I got him through an ad in the paper..said he does carpentry sheetrock taping etc...so I hired him..he told me he does taping..I asked him how long and he said 5 years ..he came in and saw the job and said what he was going to do so I felt comfortable that he had some skill..well it looks like he has none and I take full blame for hiring him..I have a guy coming in who's done taping for 20 years whom I happen to know through a good friend so I'm going to go that route..I'm just disgusted that there are actually people who will bite way more than they can chew just to make money..I got hustled.
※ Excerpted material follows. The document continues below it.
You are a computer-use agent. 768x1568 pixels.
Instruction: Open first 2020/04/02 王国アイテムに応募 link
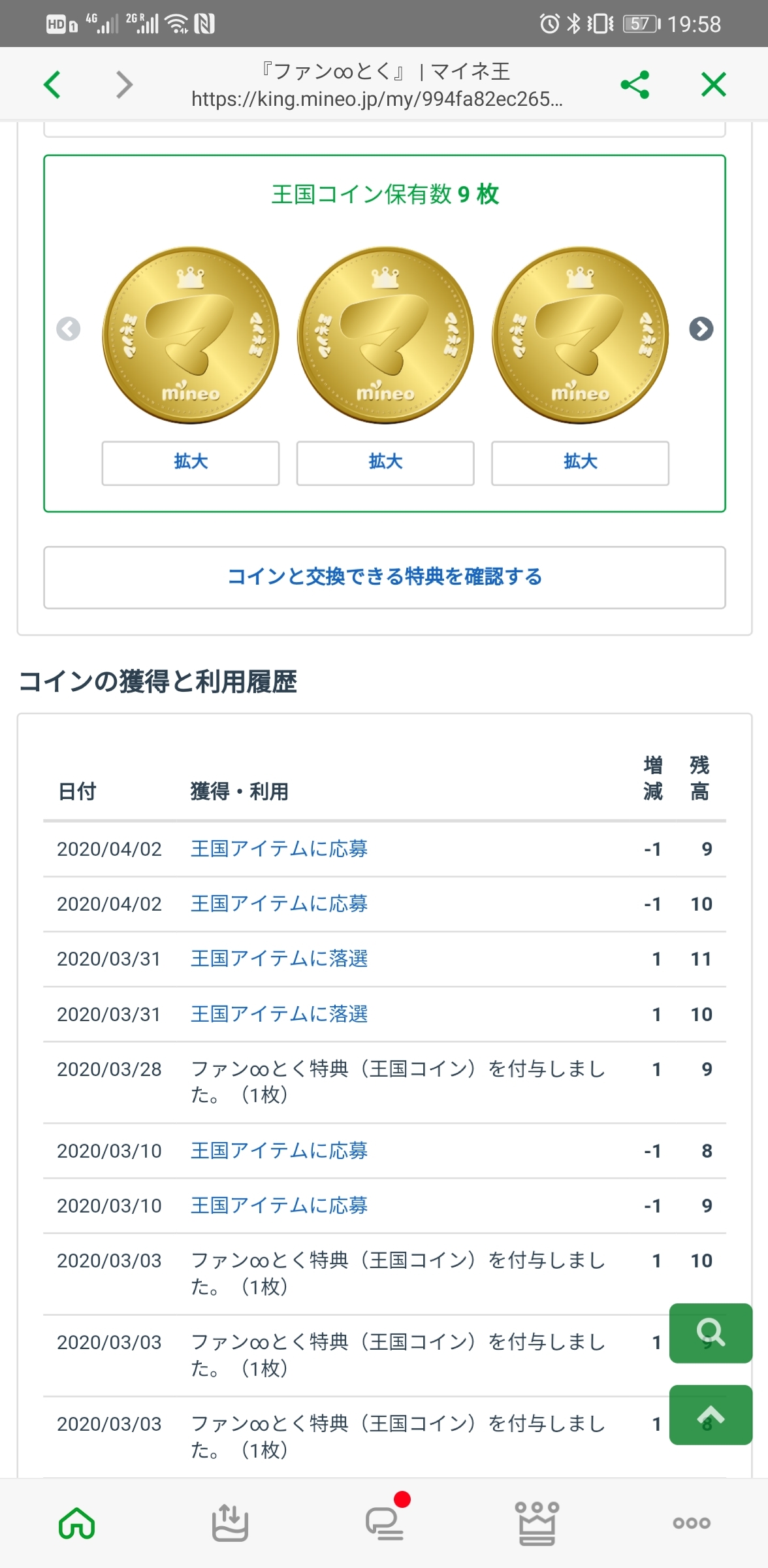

What can I say but on the bright side I'm only out 150 instead of 800 if that's even a brightside..I'm trying to cheer myself up a bit but thank you to all posters who commented..it feels good to know there are honest folks who genuinely like helping other people.


----------



## princelake (Feb 19, 2012)

wow! i feel sorry for this guy! probably has 6 different kids with 6 different mommys and just stressing taking any work he can even if he has no idea how to do it just to make a couple bucks. he needs to go back to school for hairdressing. sad sad sad


----------



## brises (Apr 7, 2012)

It is sad that there are people like this that do these kinds of things..I would never bite off more than I can chew and screw someone out of hard earned money..well I guess you live and you learn


----------



## orange (Feb 19, 2008)

Wow, those pictures indicate little to no experience.
The pictures really tell the story - I've never seen that much mud left on tape(first) coat or on any coat as far as that goes.
Glad you're getting at at the $150 level -- better than $800 for sure.


----------